In MongoDb Documentation 3.2 I saw that they support 3 Storage Engine, MMAPV1, WiredTiger, In-Memory, it is very confusing which one to choose.
I have the sensation from the description that WiredTiger is better than MMAPV1, but in other sources they say that MMAPV1 is better for heavy reads... and WiredTiger for heavy writes...
Is there some constraints when to choose one over the other ? Can someone suggest some best practices for example
when I have this type of application usually is best this , else choose an other...
This is from personal experience, however please have a look at this blog entry it explains very well different types of the engines: Mongo Blog v3
For me choice was very simple, I needed document level locks which makes WiredTiger ideal choice, we don't have Enterprise version of mongo hence in memory engine is not available. MMAPv1 Btree is very basic technique to map memory to hard drive and not very efficient.
Everyone has different requirements, but for most cases WiredTiger would be ideal choice the fact that it makes atomic operations on document level and not collection level has a great advantage, you simply can't beat that.
More reads and not a lot of writes
If reading is your main concern here is one way to address that.
You can tweak Mongo Driver Read Preference Modes in the following way:
This setup will perform very well when you have a lot of reads, but as a tradeoff write would be slower. However throughput of read data would be great.
I hope this helps if you have additional questions add them as a comment and I will try to address it in this answer.
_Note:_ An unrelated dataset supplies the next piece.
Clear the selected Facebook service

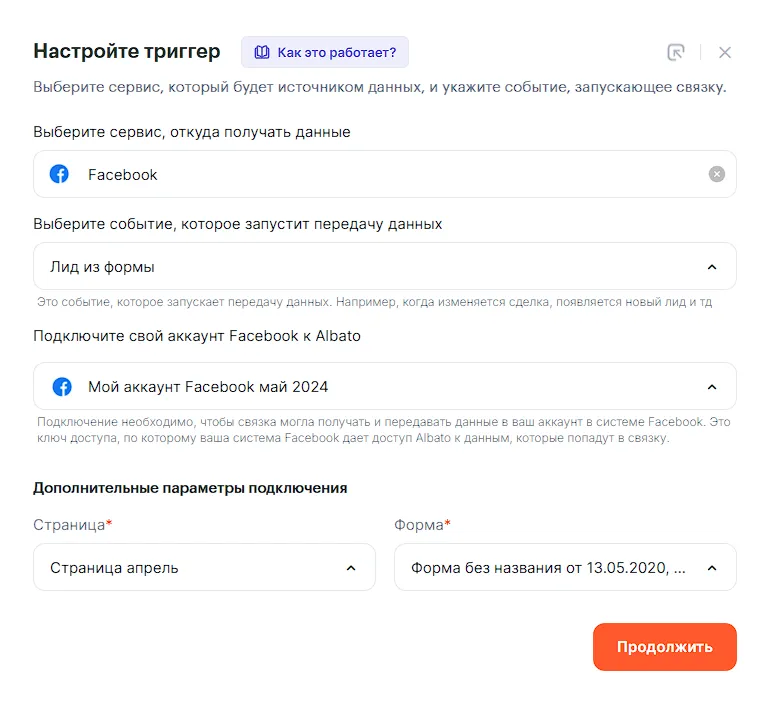tap(716, 174)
Also you can check MMAPv1 vs WiredTiger review and notice how he changed his mind from MMAPv1 to WiredTiger. The seller is document locking that performance you just can't beat.
MongoDB database profiler
Best way of determining your database needs is to setup test cluster and run application on it with MongoDB profiler Like most database profilers, the MongoDB profiler can be configured to only write profile information about queries that took longer than a given threshold. So once you know slow queries you can figure out if it reads vs writes or cpu vs ram and go from there.